BEGIN EXCERPT

Seeing English Learners through New Eyes

A colleague shows Michael Silverstone the value of using English learners' native languages in the classroom. See Debbie Zacarian's The Road Taken column, "Rainforests and Parking Lots," Essential Teacher, March 2005 (pp. 10-11).

Before the passage of the 2003 Massachusetts referendum prohibiting educators from using their students' native languages to teach, my second-grade students' guidance counselor, Naihsin Kuo, demonstrated what a powerful tool use of a non-English speaker's native language could be. At that time, she was working as a counselor and transitional bilingual education instructor for Mandarin-speaking students in my elementary school in Amherst, Massachusetts, in the United States.

My class included six Mandarin-speaking students. Naihsin offered to teach the whole class a lesson in Mandarin as a way for the native-English-speaking students to better understand their bilingual classmates. The remarkable experience did that and more.

Respect Becomes Awe

Naihsin brought in a poem chart in Mandarin, which she read aloud and then invited students to read with her. We non-Mandarin speakers watched and listened, initially in confusion but with a gradually dawning general understanding of what was happening.

The poem had a regular rhythm. We couldn't understand any of its content but could hear that it was a poem. The six students who knew Mandarin were at ease. Though they were scattered throughout our meeting circle, this became instantly apparent.

While the rest of us listened, mute and confused, the Mandarin speakers remained active, responding and muttering reactions. Naihsin addressed individuals, asked them questions, admonished, urged, and clarified. They were active in a language environment that the rest of us could not enter.

My respect for the Mandarin speakers' ability became more like awe. These sophisticated, very young people seemed like children with superpowers: They could function academically in my classroom and on the English-speaking playground, with its Pokemon conversations and make-believe games, while also being able to speak and write in Mandarin. What else could they do? Perform brain surgery? Play concert piano? Fly? None of these things would have seemed any more surprising or impressive to me than their dual language abilities.

Out of the Compartment

Naihsin, of course, knew the power of simply bringing the Mandarin speakers' language environment into the English-speaking classroom. The compartmentalization of their school lives into the English-speaking day, on the one hand, and the semisecret Chinese after-school program, on the other, obscured the simple truth: These classmates had two full, distinct language worlds in their minds.

The implications of the existence of these two worlds were lost on no one. Rather than being a source of difference and limitation, the children's knowledge of Mandarin became, in an unspoken but powerful way, a source of increased status and respect. The beauty of this revelation was that it was not an idea or an abstraction but a dramatized reality, conveyed in gesture, in tone of voice, and in the experience of witnessing the children navigating naturally in a milieu that was almost completely incomprehensible to the native-English-speaking students and me.

End the Prohibition

What did it mean, then, that in addition to skills in Mandarin, the students had almost perfect mastery of English? And what did it mean that such learning was taking place in my classroom? It meant that the entire endeavor of second-grade learning was elevated. Such competency was not to be taken for granted but was to be considered as part of something larger and inspiring.

To this day, I thank Naihsin for providing this experience. I also look forward to the day that native language use is no longer prohibited but is once again respected in the English-speaking classrooms of Massachusetts.

END EXCERPT

▶ ABOUT THIS TASK:
According to the essay on English learners, how many Mandarin-speaking students were in the second-grade class?

BEGIN EXTRACTED INFORMATION

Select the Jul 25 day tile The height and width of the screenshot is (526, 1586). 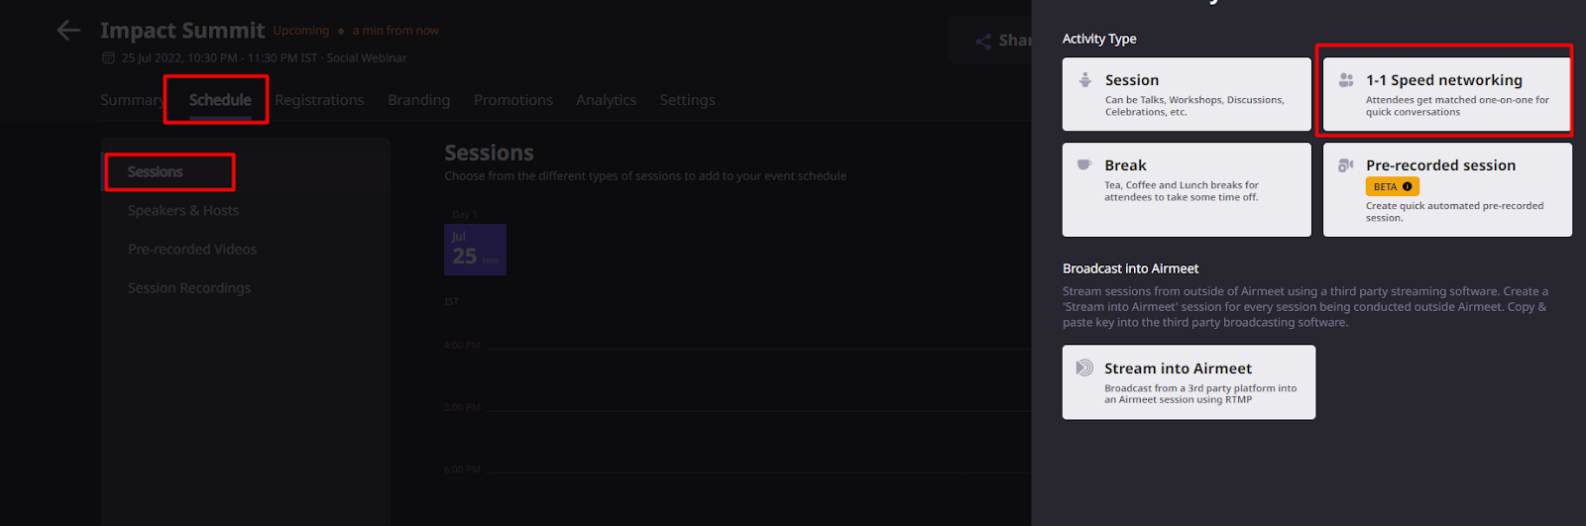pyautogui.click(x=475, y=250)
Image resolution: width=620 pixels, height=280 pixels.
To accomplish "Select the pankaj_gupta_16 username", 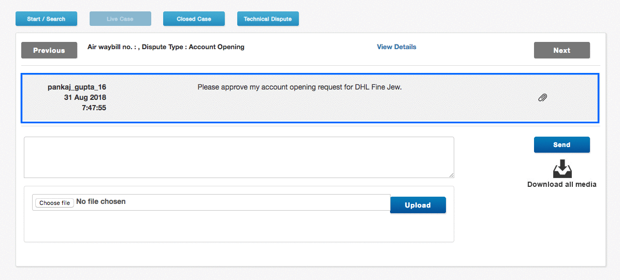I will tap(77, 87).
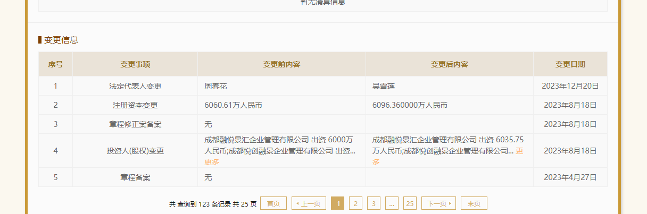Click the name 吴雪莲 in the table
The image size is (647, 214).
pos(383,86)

END EXTRACTED INFORMATION

▶ SOLVED EXERCISE:
Six.